Language documentation (was Re: Portability)

Mike Maxwell maxwell at umiacs.umd.edu
Tue Mar 30 01:35:52 UTC 2010


Just when you thought this thread was through...

Stefan Müller wrote:
> Well documented code and literary programming sounds very exciting 
> and suited for the more technically oriented linguists, but I think 
> in order to sell the stuff to `normal' linguists one should have 
> a book in addition to a properly documented grammar. In the book 
> one should separate things and present the ideas underlying the 
> code in a more standardized way.

Yes, we're hoping to get that done before the next millenium.  Thus far, 
we have two and a half book-length grammars, and the skeleton of a book 
describing the formal language for morphological description.

> Having something like this
> 
> lrule :=
>   *lrule*      &
>   [ morph #m,
>     LR   lr & [
>          LR_INFLECTED +
>          ],
>     CLE  bool,
>     ARGS < [
>            morph #m
>            ] >
>   ].
> ...
> in the book may frighten people. Instead I would use the standard 
> HPSG notation for the theory sections.

Agreed.  The way we're approaching that in morphology is to use a 
linguisticy (I'm a morphologist, I have a license to invent new words!) 
declarative representation language; it would be analogous to having an 
XML notation for HPSG.  We then have a translator program that converts 
a formal grammar written in this language into the programming language 
of a parsing engine (currently SFST).  The converter is analogous to a 
compiler.

What is missing thus far is a way to display the XML-based formal 
grammar as paradigm tables, phonological rules, etc.  So it's still as 
frightening as your rule above.  We do have plans to make pretty 
displays, it just keeps getting pushed to the bottom of our priority list.

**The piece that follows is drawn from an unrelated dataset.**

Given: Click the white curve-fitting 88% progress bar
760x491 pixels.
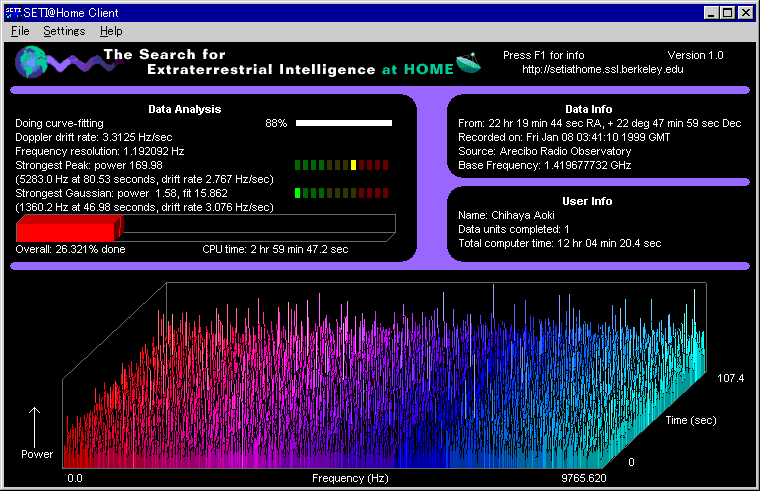Looking at the screenshot, I should point(343,123).
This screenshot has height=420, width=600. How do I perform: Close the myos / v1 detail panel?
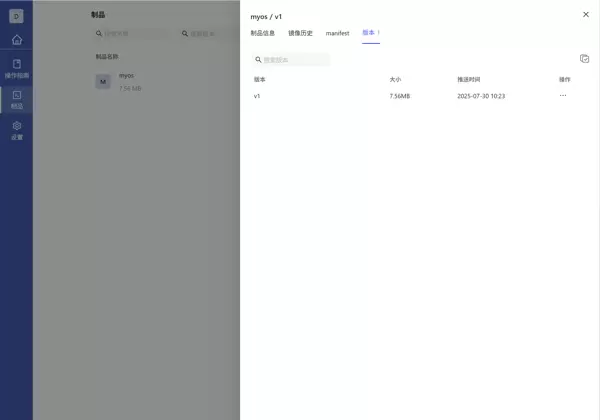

> The technical part could be given in an appendix or even better: 
> The grammar could be distributed with the book and respective 
> test sentences on a live CD.

We believe that it is best to include the technical parts (i.e. the 
actual rules) in the locations of the grammar where those constructions 
are discussed, rather than in an appendix.  At the same time, no matter 
how pretty we make the technical parts, they're still frightening :-). 
Our current work-around is to tag the rules (and any related discussion) 
as being for a technical audience, and we decide at print time whether 
to display the technical sections. (By "print time", I mean when we 
convert the XML into PDF or HTML.)  And of course we would include 
everything on a CD (or just put it on a website).
-- 
    Mike Maxwell
    What good is a universe without somebody around to look at it?